ArsTechnica’s the only news website I visit frequently, as though I’m busy, I need to “keep up with the joneses” as they say.
This article on multithreading, (or rather, the industries lack thereof) made me think of Novaleaf’s solution. I’ll shortly describe what we have now, why we are not using it, and what we have an idea for in the future….
What we have now
Thankfully I consider multicore development one of my strong suits. By strong, I mean 2 years ago I wrote a lock-free queue, logically verified that it was free of race conditions, and experimentally stress-tested on a 4 proc machine.

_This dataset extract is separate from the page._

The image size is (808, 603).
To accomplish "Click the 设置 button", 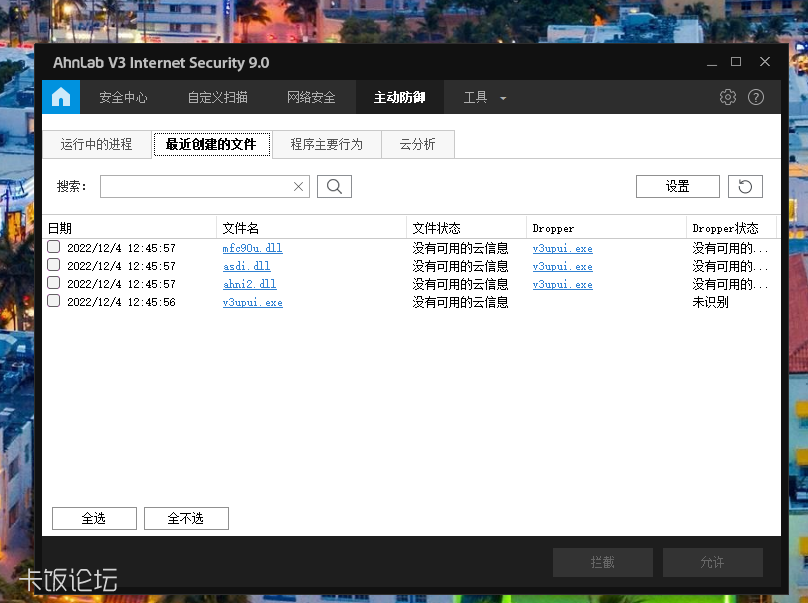I will (x=677, y=186).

So a few years ago, I took a few months and wrote a task parallel framework. This was before the .NET’s TPF and other thread-safe collections, so I was quite a bit “ahead of my time”. It all works great, and we still have it today.
Why we are not using it
The problem I discovered however, as the ars-technica article describes, is that the lack of multicore experience/understanding by my dev team, coupled with the disasterous side-effects we’d encounter if I forced them to learn on our project, led me to shelf the asynchronous framework I worked so hard to perfect.

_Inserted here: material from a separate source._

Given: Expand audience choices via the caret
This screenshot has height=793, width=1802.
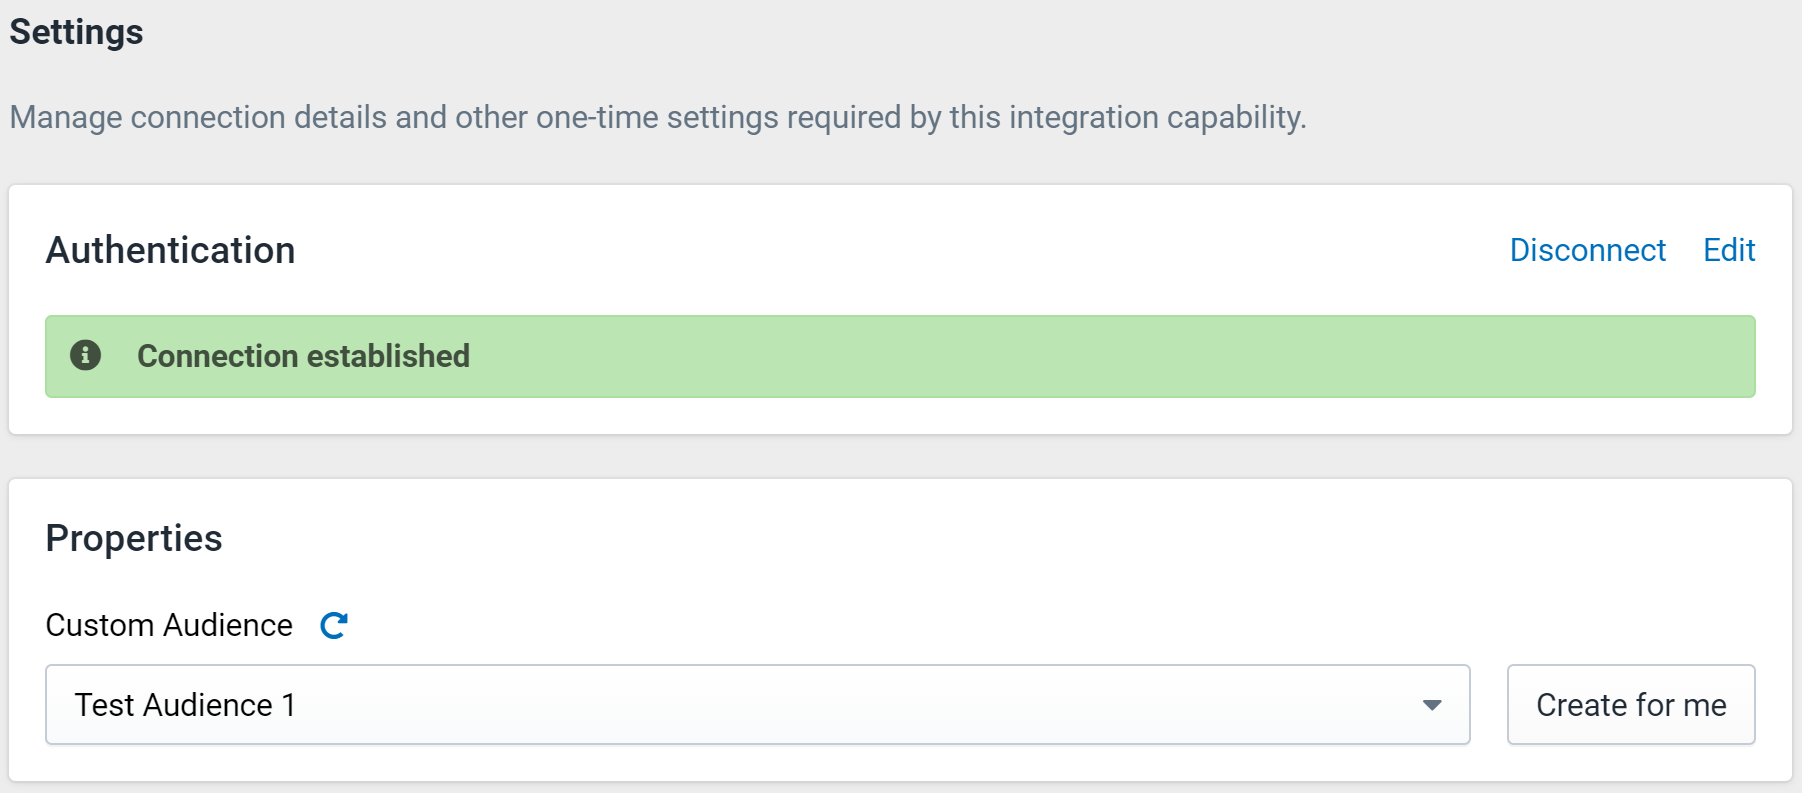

Also, my implementation used classes (objects) for the tasks, and that may be a potential disaster on the GC weak CF.NET (xbox360).
So, I put it aside for later.
What we will do in the future
In “the future”, once we finish our next title (using multithreading only on specific systems), we’ll be re-introducing the asynchronous task framework I developed, however will need to make it “noob proof” to guarantee inexperienced devs won’t die a horrible death. (I planned a Dependency tree framework as a solution)
Architecturally, I’m happy with my asynchronous ideas, and man, I wish we could integrate it now… but, first thing’s first, get our next game done :)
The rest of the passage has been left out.